Figure 13. Process of metadata extract and processing.

Table 7. Render parameters of geometry.
PrimitivesGPU MemoryPrimitive VariableTopology
Geometry876,13198.59 MB18.8 MB21.37 MB
Simple Geometry148,87666.44 MB3.58 MB21.37 MB

Primitives are basic shapes like points, lines, and triangles, used to build 3D models; GPU Memory is where the graphics card stores data for rendering, affecting how fast and well it can render images; Primitive Variables are details like color and texture that define how each primitive looks; Topology is about how points are connected to form shapes. It defines the structure of the graphics.

5. Discussion

5.1 Effectiveness of dynamic BIM data interaction

This study introduces an innovative approach to BIM data interaction by leveraging LLMs to enhance both the efficiency and intelligence of BIM processes. Compared with existing work, the contributions of this study lie not only in introducing LLMs to enable natural language interaction, but more importantly in restructuring the organization of IFC data and the semantic query pathways. This design supports scalable and low-threshold access to BIM data. The key highlights of the study are:

Advanced Semantic Interaction: LLMs are used to understand users’ natural language requests and to iteratively refine these requests during interaction. The finalized requirements are then translated into executable SPARQL queries and applied to the instantiated ontology, enabling the tagging and retrieval of target components. Unlike BIMS-GPT, which mainly focuses on generating answers or explanations, this study operationalizes LLMs’ output as structured queries. As a result, the retrieval pipeline has explicit execution semantics and can be reviewed and verified. It should be noted that “lowering the expertise barrier” does not imply eliminating domain expert oversight entirely. Specifically, our system removes the routine operational burden from typical BIM users, such as learning IFC schema structures, writing SPARQL from scratch, or manually navigating ontology graphs. A semantic validation layer by domain experts remains available for mission-critical applications to ensure the correctness of SPARQL-mediated retrieval. This design is analogous to code review in software engineering: automation shifts expert focus from execution to validation rather than replacing it altogether. In the case study, expert intervention was required in only one of three interaction rounds, specifically in Round 3, where the LLM generated an incorrect UNION clause syntax, suggesting that the system substantially reduces, though does not fully eliminate, the need for expert involvement.
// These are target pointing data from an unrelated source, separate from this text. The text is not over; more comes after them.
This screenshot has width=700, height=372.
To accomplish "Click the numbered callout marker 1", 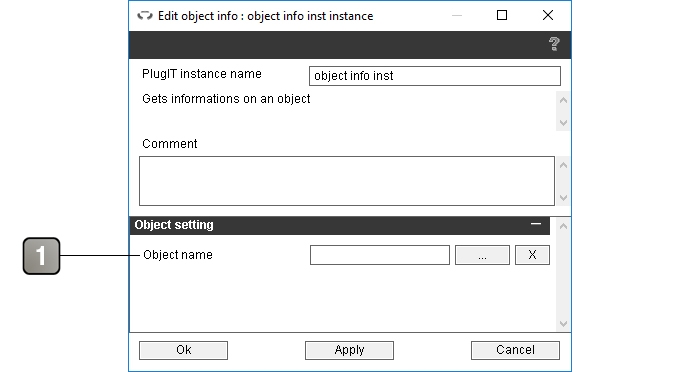I will coord(42,256).
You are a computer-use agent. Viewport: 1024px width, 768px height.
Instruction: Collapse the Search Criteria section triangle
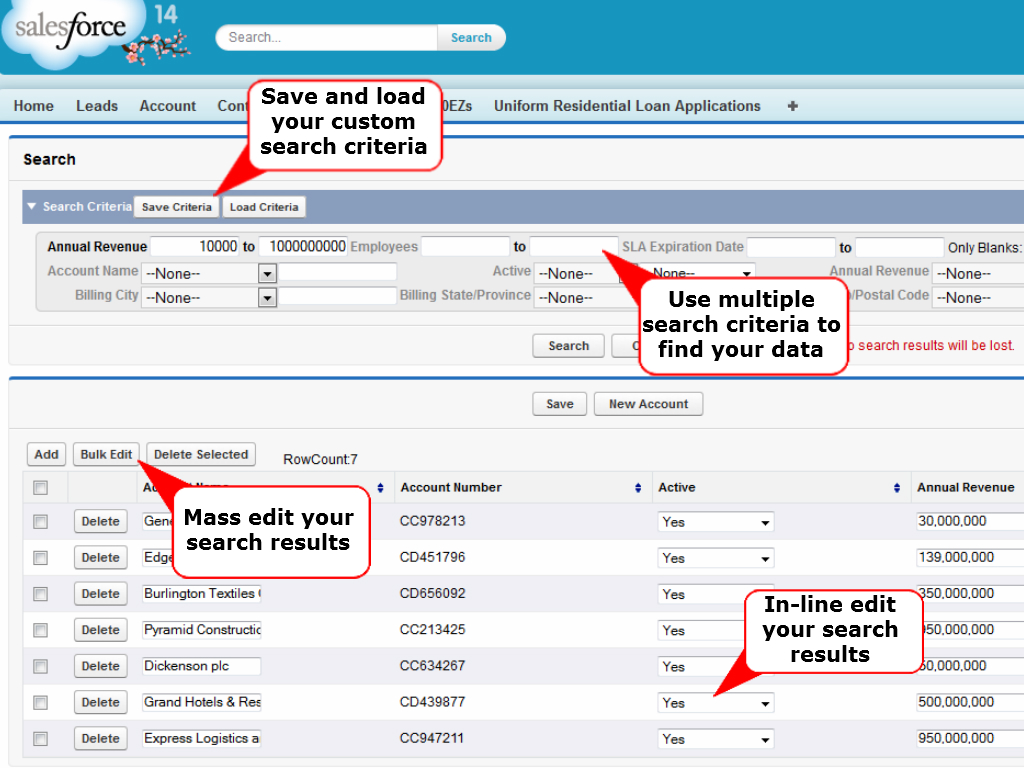pos(31,207)
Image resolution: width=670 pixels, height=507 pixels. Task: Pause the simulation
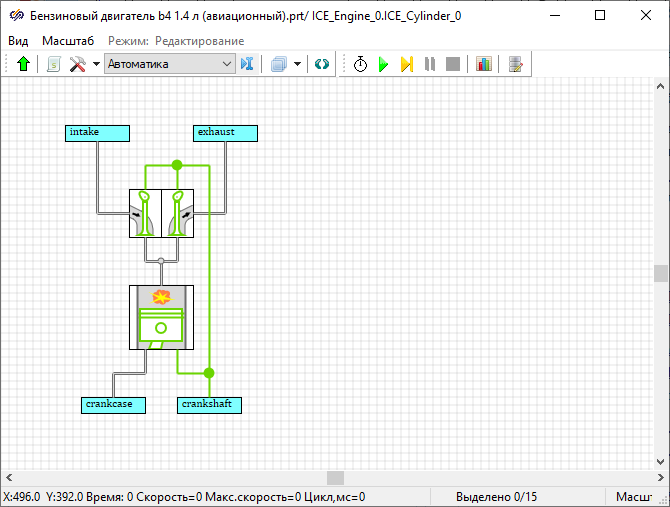tap(429, 64)
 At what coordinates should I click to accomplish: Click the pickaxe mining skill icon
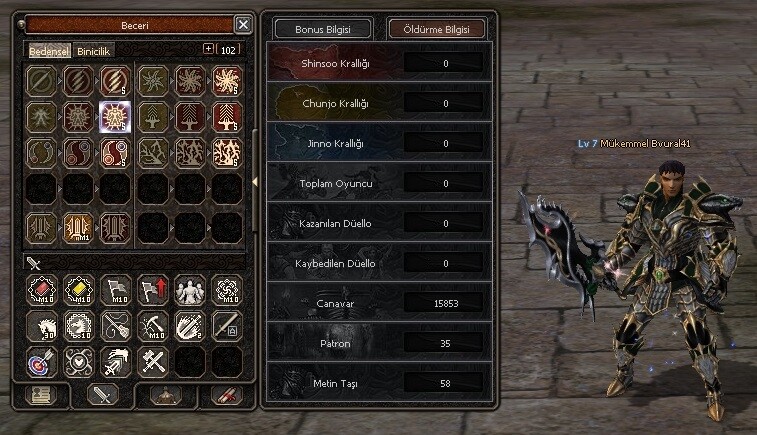tap(153, 326)
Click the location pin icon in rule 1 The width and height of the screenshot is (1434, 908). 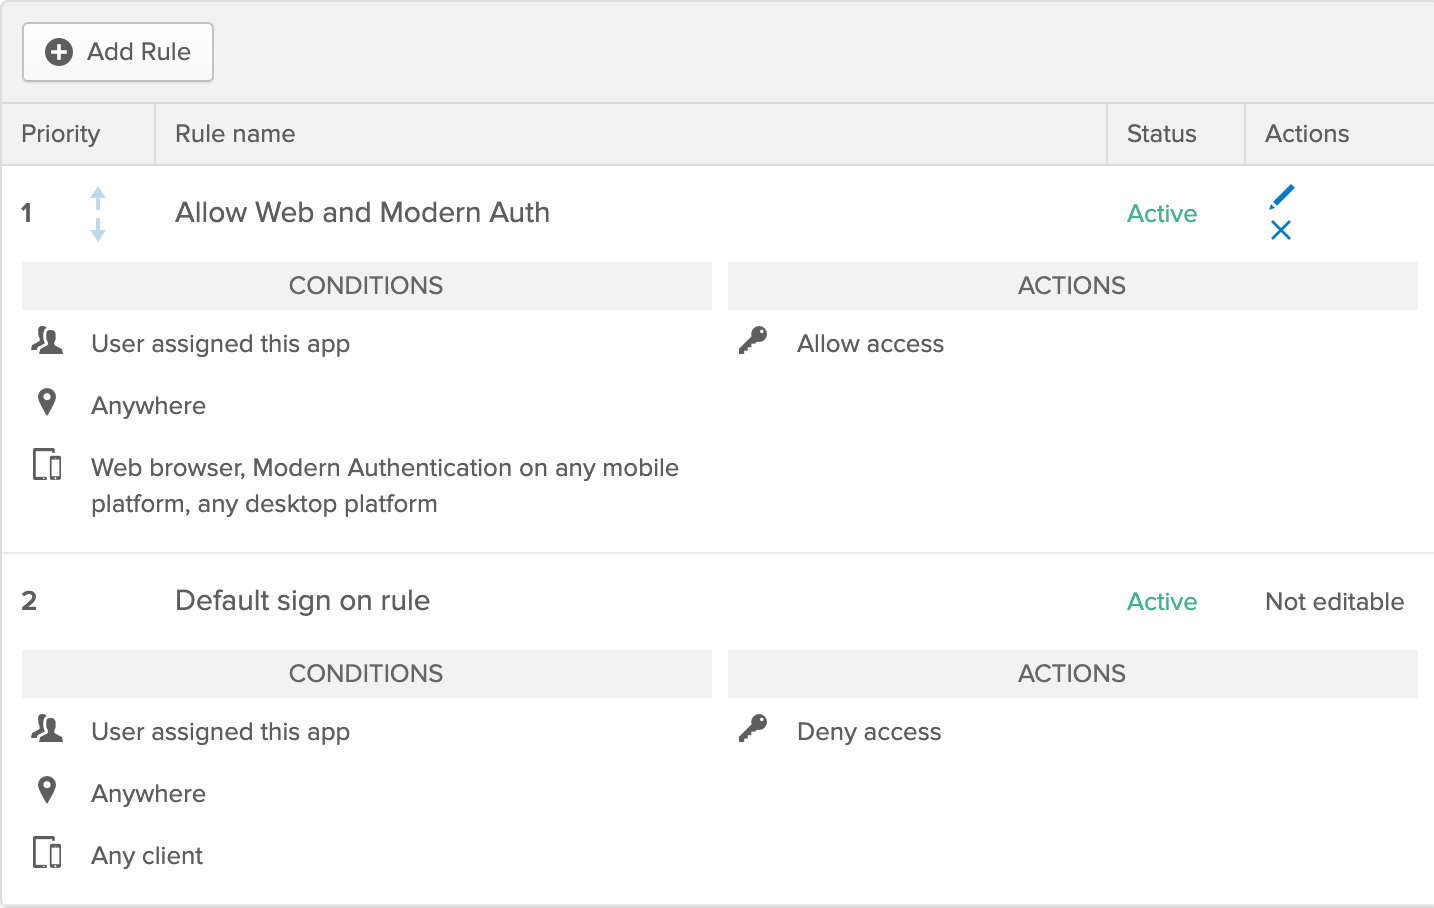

Efficient Data Processing: Introducing a method that integrates IFC with a lightweight ontology to streamline BIM data extraction. The key strategy proposed in this study is selective extraction and lightweight semantic mapping. Specifically, only the BIM hierarchical structure and the core entities/relations required for high-frequency queries are instantiated in the ontology, while geometric representations that mainly serve graphical rendering are omitted. This design differentiates our approach from typical full IFCtoRDF/IFCOWL conversions. This approach significantly reduces irrelevant data conversion, simplifies operations, and enhances the efficiency of ontology querying and reasoning.

Comparative Analysis: Using a library building as a case study, this paper compares the proposed method with a traditional BIM data extraction approach in terms of space and time complexity. For space complexity, the original IFC file size was 160 MB. After full conversion using a conventional IFCtoRDF method, the resulting RDF/OWL file size increased to 1,393 MB, representing an increase of approximately 770.6% ((1393-160)/160 ≈ 7.706). In contrast, the partially converted data produced by our method (i.e., lightweight mapping) was about 14 MB, which is only 8.75% of the original IFC file. For time complexity, the fully converted file could not be opened due to memory overflow, whereas the lightweight-mapped file could be opened in 1 s. Overall, the proposed method demonstrates superior performance. A consolidated summary of these metrics is provided in Table 6. Regarding time-related benchmarking, we acknowledge this as a current limitation and outline a systematic future benchmarking plan in Section 5.2.

Integration of Specialized Knowledge: This study defines and introduces a set of rules, and injects them into LLMs on demand through a local knowledge base. This design guides the model to generate retrieval intents and SPARQL queries that better match the project context. By aligning the LLMs with the domain using a “local rule base + ontology vocabulary/relations”, this study’s method improves semantic consistency and retrieval accuracy for a specific project. This also further differentiates our approach from BIMS-GPT: rather than relying entirely on the model’s intrinsic capability for correctness, we emphasize controllable knowledge injection and structured execution.

In summary, this approach effectively bridges the gap between natural language input and structured BIM output, advancing BIM processes toward greater intuitiveness, efficiency, and user-friendliness. In terms of methodological innovation, this paper proposes a task-oriented IFC semantic mapping approach and a lightweight ontology representation paradigm. It further realizes semantic interaction through a pipeline of “LLM semantic analysis→ontology constraints→SPARQL execution”, rather than relying on the generated answers themselves. In terms of technical innovation, this study implements automated IFC parsing, ABox instantiation, domain alignment based on rules, a local knowledge base, and an end-to-end data pipeline of “ontology tagging→GUID backtracking→geometry simplification→format output”. This integrated pipeline allows semantic retrieval results to directly support downstream engineering processing and project delivery.

5.2 Limitations and future research directions

While the implementation of LLMs in BIM data interaction marks a significant step forward in terms of efficiency and user experience, it is crucial to acknowledge the inherent limitations and challenges of this innovative approach. The primary areas for further development in this study are as follows:

Firstly, our current prototype system, though innovative, does not yet possess the full range of functionalities needed to meet the diverse needs of users comprehensively. Future work should focus on expanding the system’s capabilities to address a broader range of BIM tasks, thereby enhancing its practicality and applicability.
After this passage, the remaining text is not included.